首筋でにやりと笑う主人の口元から、密の血液と一緒に
きらりと光る鋭い犬歯が見える。
そう、それは人間ではない者と言う、証・・・。

「密。
 もう一度聞くよ。
 密は一体、誰のもの?」

「俺は・・・ご主人様の・・・」

「名前で言って。
 呼び捨てで良いから。

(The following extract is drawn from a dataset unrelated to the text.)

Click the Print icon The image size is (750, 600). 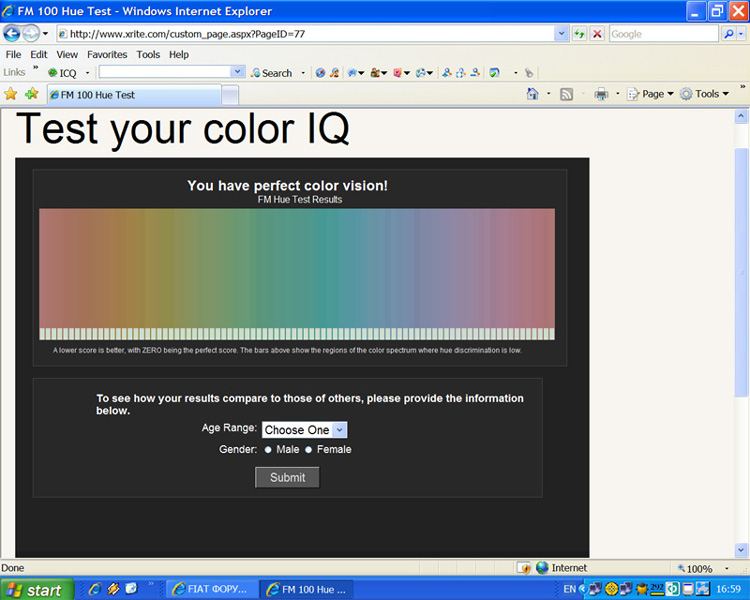point(601,94)
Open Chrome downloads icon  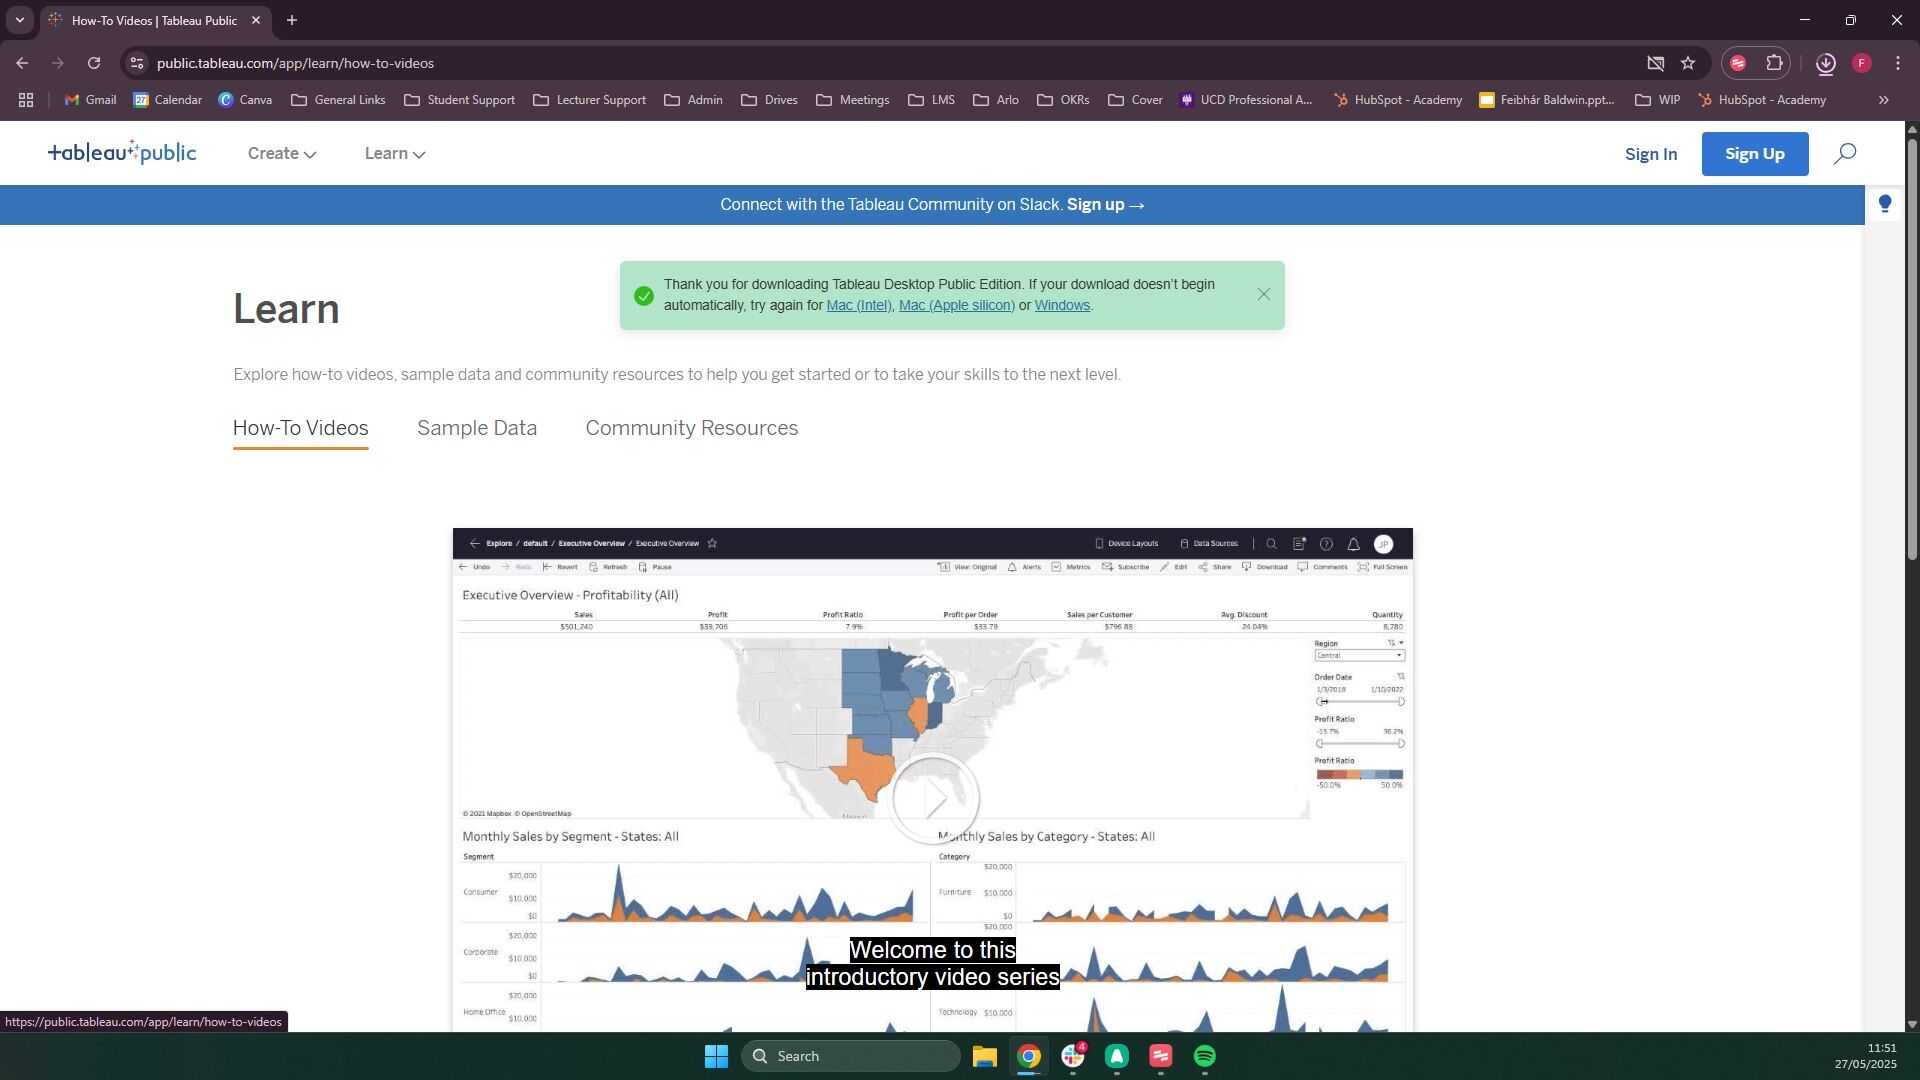[1825, 63]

」

そう言って主人は、軽く密の首筋に口付けを落とす。
「んぅっ」とため息を漏らした後、密はもう一度口を開いた。


「お、俺は・・・ご主人さ・・・つ、都筑の・・・
 都筑の、ものです・・・っっ!!」

言い終えた瞬間、主人―都筑は密の中に激しく指を挿入させた。
「ひ、ぐぅぅ!!!」
髑髏モチーフの指輪付の指を深く挿れられ、密の目が白くなる。

「よく言えました。 可愛いよ、密・・・。
もっと従順に大人しくしてれば、もっと可愛がって、痛くしてあげるからね。」

「あ、あ、ああ・・・」

その言葉に、密は期待に震える欲望の蜜を、ぽたりぽたりとベッドの上に零した。





僕は お人形。
意思はあっても動くことは出来ない。
彼は人間。
意思はあっても主人のなすがまま。

僕と同じようにフリルのお洋服を着せられて、
僕(球体関節人形)でもできないくらいに足を広げられて、
主人に嬲られ蹂躙されている。

彼は お人形。
僕と同じ、お人形。

違う点と言ったら、血が通っていることぐらい。

彼は お人形。
主人に愛されるだけの、愛玩性欲処理人形。




僕は座って沈黙のまま、絡み合う二人の姿を見た。
外は激しい嵐とともに、雷雲がごうごうと音をたてている。
ぴかりと、稲光が走った。
光に照らし出された影の向こう、主人の背中には暗黒の翼が隠れている。

行為に夢中な密は、まだそれに気づいていないようだった。



僕と同じ お人形な密。
これから先、仲良くしよう。


何千年も、何万年も。
主人に買われる、お人形として。